Grants and Residence Program Changes - August 2022

I am writing to acknowledge some community conversations and recent feedback around program changes in at the Stacks Foundation, specifically around the Grants Program and Residence program.

First off, our team would like to thank the teams for all the tremendous contributions they’ve made and their patience during this period of transition. We hope to keep you as a vibrant part of the ecosystem. Like each of you, we’re focused on serving the mission to the best of our ability and staying focused on delivering the highest value outcomes, especially with a changing market.

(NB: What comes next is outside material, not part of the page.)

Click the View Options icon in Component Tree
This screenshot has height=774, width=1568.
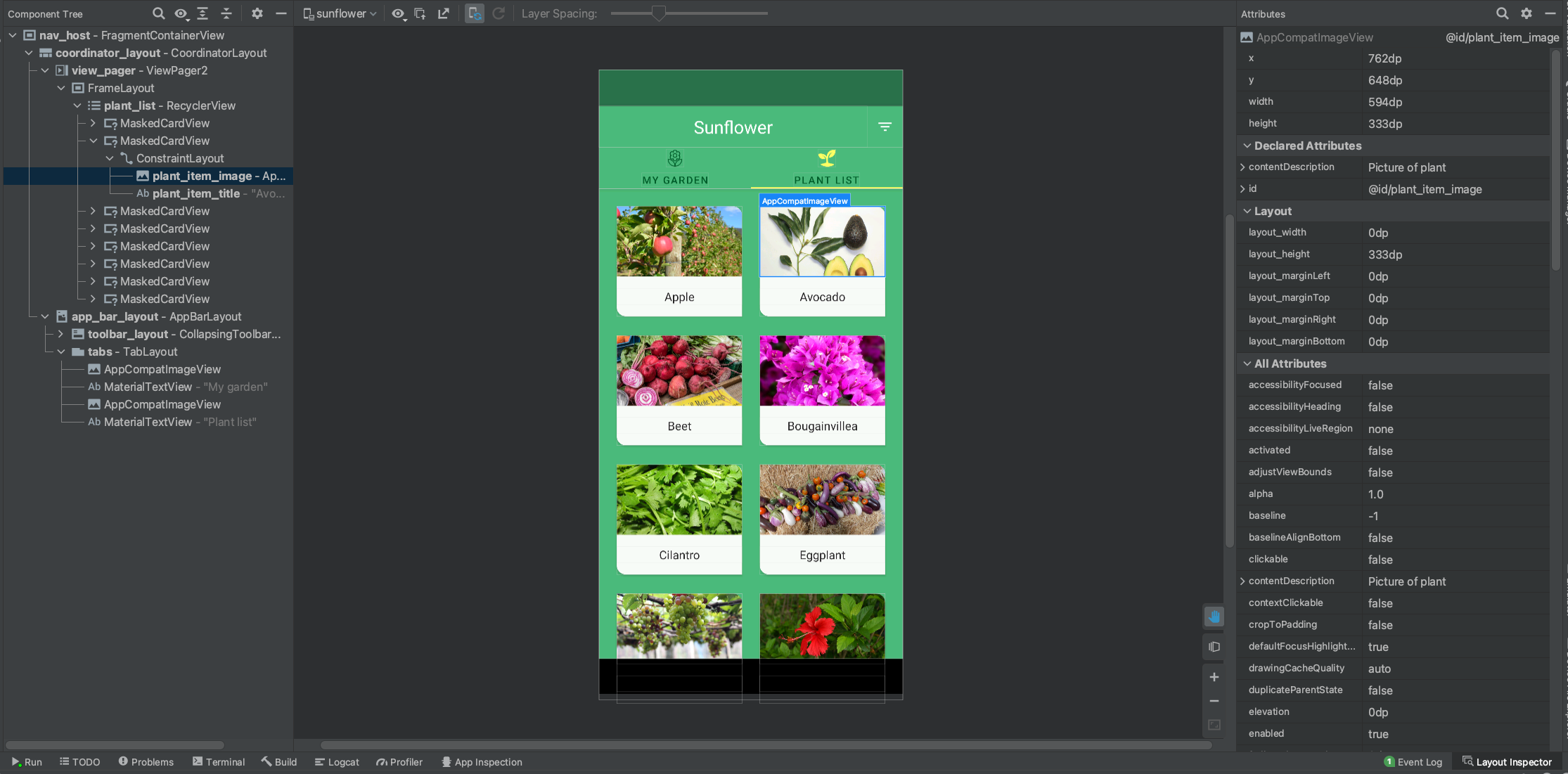click(x=182, y=14)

Treasury and Spending Changes
The main takeaway is that we still have plenty of runway (approximately 2 years’ worth) but are now laser focused on allocating funding to the most critical areas of need in the ecosystem. For context, the price of Stacks went from a high of $2.44 earlier this year to $0.50 today, the STX Treasury went from $162M USD value (~75M STX at $2.17) to $22M USD value (~56M at $0.40).

Our treasury started with STX closer to $0.15 so relatively, still far more USD value, but markets change and we want to be on the ready to put the treasury to the best use. Fortunately, we’ve been very conservative with our cash and bitcoin revenues, so we have always aimed to have at least 2 years cash runway for Stacks Foundation operations.

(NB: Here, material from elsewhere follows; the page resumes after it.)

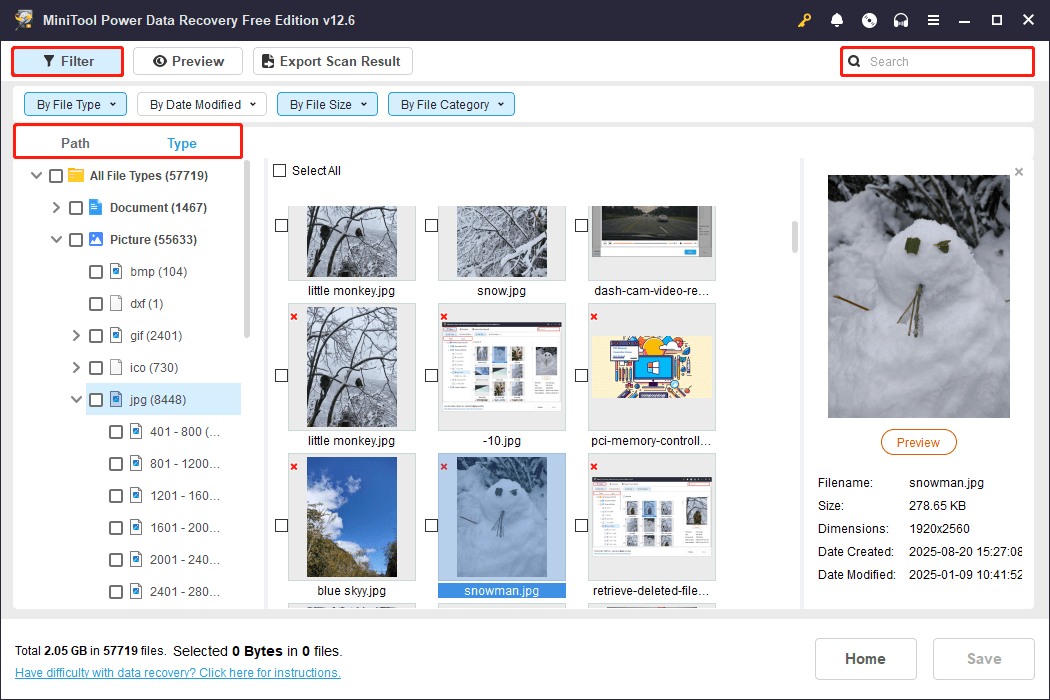1050x700 pixels.
Task: Open the Filter panel
Action: click(67, 61)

Grants and Residence Program Changes
Grants have supported some of the most successful startups in the ecosystem, while Residencies have kickstarted valuable R&D related to governance, Clarity, tokenomics, and more.

To ensure the effectiveness of programs, we plan by setting expectations, running a controlled experiment, evaluating the outcome, and evolving the program after review. Two programs under recent review are the Grants and Residence Programs, both with 12 months of historical data.

Grants Dashboard and Ambassador Changes
We’ve seen huge growth in the interest of our grants program. To help support that growth, we experimented with updates to the Grants Application process via the Dashboard and onboarded Ambassadors to support that work. We had some great outcomes, but also some learnings from both initiatives, especially around ROI. This led to our decision to stop further technical development on the Dashboard and conclude the Ambassadors program, according to our contractual agreement, for the foreseeable future.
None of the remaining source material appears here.